## Aim
Decide whether each statement agrees with the Schedule 13G excerpt, answering yes or no and quoting the excerpt's deciding words exactly: (a) JMP has been granted the authority to dispose of and vote the Securities; (b) JMP itself has the right to receive dividends from the Securities; (c) JMP is filing in its role as investment adviser.

## Text provided
<<<<

Ownership of Five Percent or Less of a Class:
 
Not applicable.
 
Item 6.
Ownership of More than Five Percent on Behalf of Another Person:
 
JMP is filing this Schedule 13G because, as the investment adviser of one or more investment partnerships, pooled investment vehicles and/or one or more client accounts that beneficially hold the Securities, JMP has been granted the authority to dispose of and vote such Securities.  The investment partnerships and/or client accounts have the right to receive (or the power to direct the receipt of) dividends received in connection with ownership of the Securities, and the proceeds from the sale of the Securities.
 
Item 7.
Identification and Classification of the Subsidiary Which Acquired the Security Being Reported on By the Parent Holding Company:
 
Not applicable.
 
Item 8.
Identification and Classification of Members of the Group:
 
Not applicable.
 
Item 9.

>>>>

## Material
<<<<

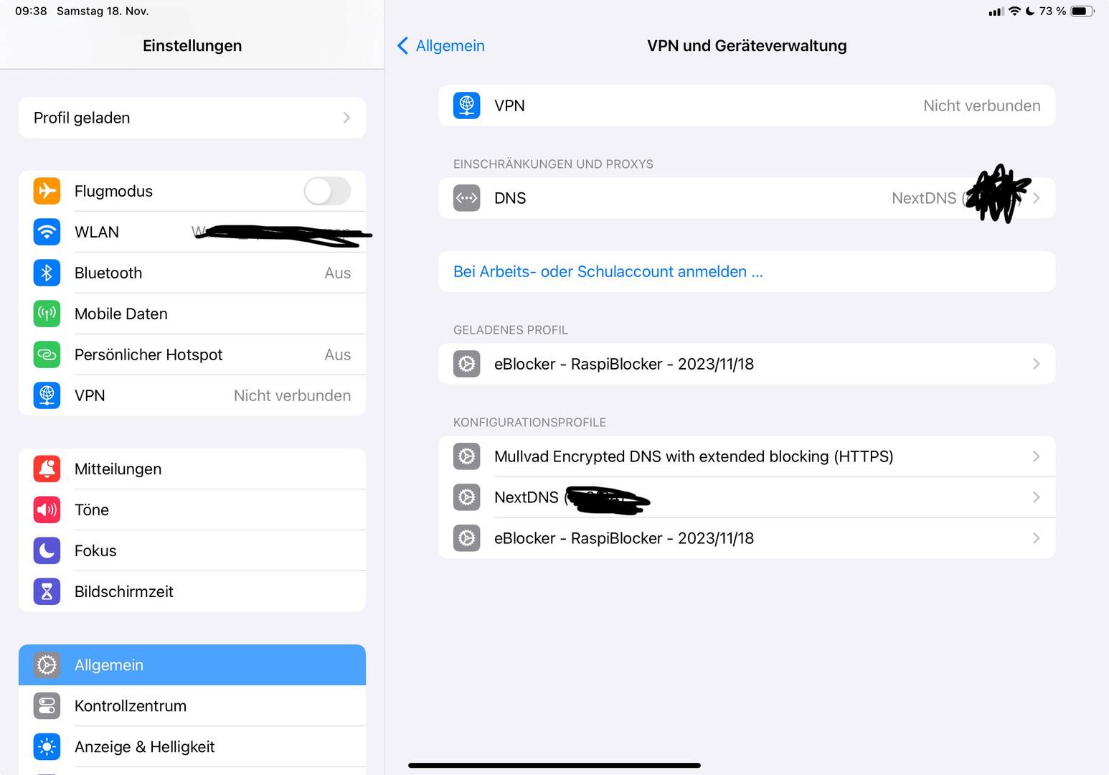This screenshot has width=1109, height=775.
Task: Click the blue WLAN wifi icon
Action: point(47,232)
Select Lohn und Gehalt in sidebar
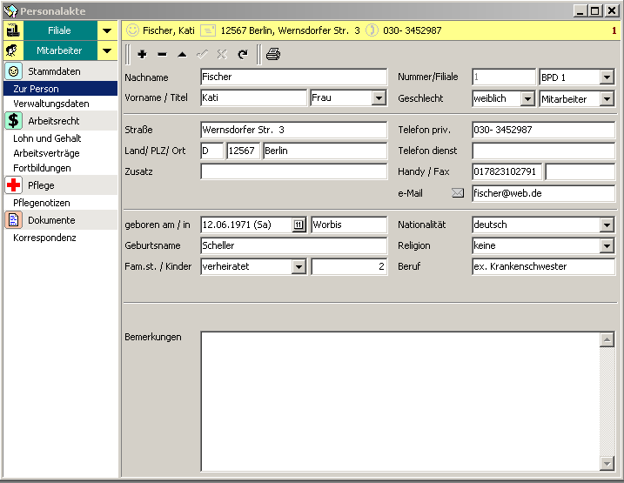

>>>>

## Problem solution
(a) Yes: "JMP has been granted the authority to dispose of and vote such Securities."
(b) No: "The investment partnerships and/or client accounts have the right to receive (or the power to direct the receipt of) dividends received in connection with ownership of the Securities"
(c) Yes: "as the investment adviser of one or more investment partnerships, pooled investment vehicles and/or one or more client accounts that beneficially hold the Securities"